We have been making good progress this last week of Paul’s spring break.  Every evening we can dive in and work.  At this point the marimba, when we assemble it, sounds great.  So why aren’t we done after more than 1 year?  Well, we love the wood.  Building the frame has become a project of it’s own with the complex sliding box design and our addition of contrasting dark Wenge wood to the top.

So… we needed to learn how to dovetail.  Let me just say, that even with a new dovetailing jig, and several trips for more tools, it is a complex process.  We have completed 4 “boxes” as we call them.  They will support the “end blocks” (the ends of the marimba that hold up the “rails”.  In puzzle-like fashion the boxes are then mounted in a “pedestal”.  (we have realized that coming up with our own standard names for things has helped significantly as we work together.. “hand me the end thing” was getting old)

Below, are some pictures of our latest work.  Our wood shop consists of a set of homemade tools and jigs, the garage, and the kitchen counter :-)

The perfect size

The perfect size

Dovetailing is labor intensive, but oh so gorgeous

Dovetailing is labor intensive, but oh so gorgeous

Our first (failed) attempt at steam bending

Our first (failed) attempt at steam bending

Steam bending is all fun and games until Paul set's Beth's favorite pot holder ablaze

Steam bending is all fun and games until Paul set’s Beth’s favorite pot holder ablaze

Our successful steam bending contraption

Our successful steam bending contraption

A lebkuchen tin makes the perfect radius for our steam bending :-)
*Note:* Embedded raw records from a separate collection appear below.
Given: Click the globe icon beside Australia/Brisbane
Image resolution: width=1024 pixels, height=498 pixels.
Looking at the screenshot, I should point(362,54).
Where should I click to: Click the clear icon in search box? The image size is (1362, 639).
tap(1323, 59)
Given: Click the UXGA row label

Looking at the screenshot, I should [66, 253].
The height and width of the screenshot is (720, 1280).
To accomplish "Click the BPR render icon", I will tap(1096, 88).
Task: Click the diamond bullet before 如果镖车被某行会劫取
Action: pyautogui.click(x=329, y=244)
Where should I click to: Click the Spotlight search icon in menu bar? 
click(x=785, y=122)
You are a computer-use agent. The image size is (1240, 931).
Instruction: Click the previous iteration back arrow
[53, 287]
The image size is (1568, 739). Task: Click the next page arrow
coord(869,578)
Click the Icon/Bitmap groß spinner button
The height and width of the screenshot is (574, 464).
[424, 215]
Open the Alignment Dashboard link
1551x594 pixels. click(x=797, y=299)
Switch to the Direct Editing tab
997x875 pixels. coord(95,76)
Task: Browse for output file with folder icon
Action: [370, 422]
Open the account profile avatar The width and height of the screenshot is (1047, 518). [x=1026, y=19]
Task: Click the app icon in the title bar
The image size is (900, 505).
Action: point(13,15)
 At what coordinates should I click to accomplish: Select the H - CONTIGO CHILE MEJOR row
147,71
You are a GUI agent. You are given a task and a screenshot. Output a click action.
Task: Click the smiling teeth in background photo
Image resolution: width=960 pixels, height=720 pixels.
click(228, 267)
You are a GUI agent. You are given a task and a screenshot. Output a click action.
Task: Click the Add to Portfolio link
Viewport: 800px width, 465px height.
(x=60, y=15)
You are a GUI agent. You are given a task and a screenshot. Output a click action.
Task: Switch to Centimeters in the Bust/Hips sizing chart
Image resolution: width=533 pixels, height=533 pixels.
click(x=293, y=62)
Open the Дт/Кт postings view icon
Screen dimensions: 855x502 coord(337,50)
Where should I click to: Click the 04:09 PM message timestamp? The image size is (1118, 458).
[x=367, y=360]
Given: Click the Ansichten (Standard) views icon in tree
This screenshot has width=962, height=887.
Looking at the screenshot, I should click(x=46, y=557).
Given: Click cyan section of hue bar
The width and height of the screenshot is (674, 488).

A lebkuchen tin makes the perfect radius for our steam bending :-)

Steam bending the Wenge

Steam bending the Wenge

A glimpse of the frame

A glimpse of the frame

Click this image for a short marimba test

Click this image for a short marimba test


The steam bent Wenge wood on the pedestal

The steam bent Wenge wood on the pedestal


Sudden Progress

After substantial work on both the design and construction of the frame, we were finally ready to put the rails into the 1/2 frame.  Suddenly a complete 5 octave marimba was ready for music.  It was absolutely stunning.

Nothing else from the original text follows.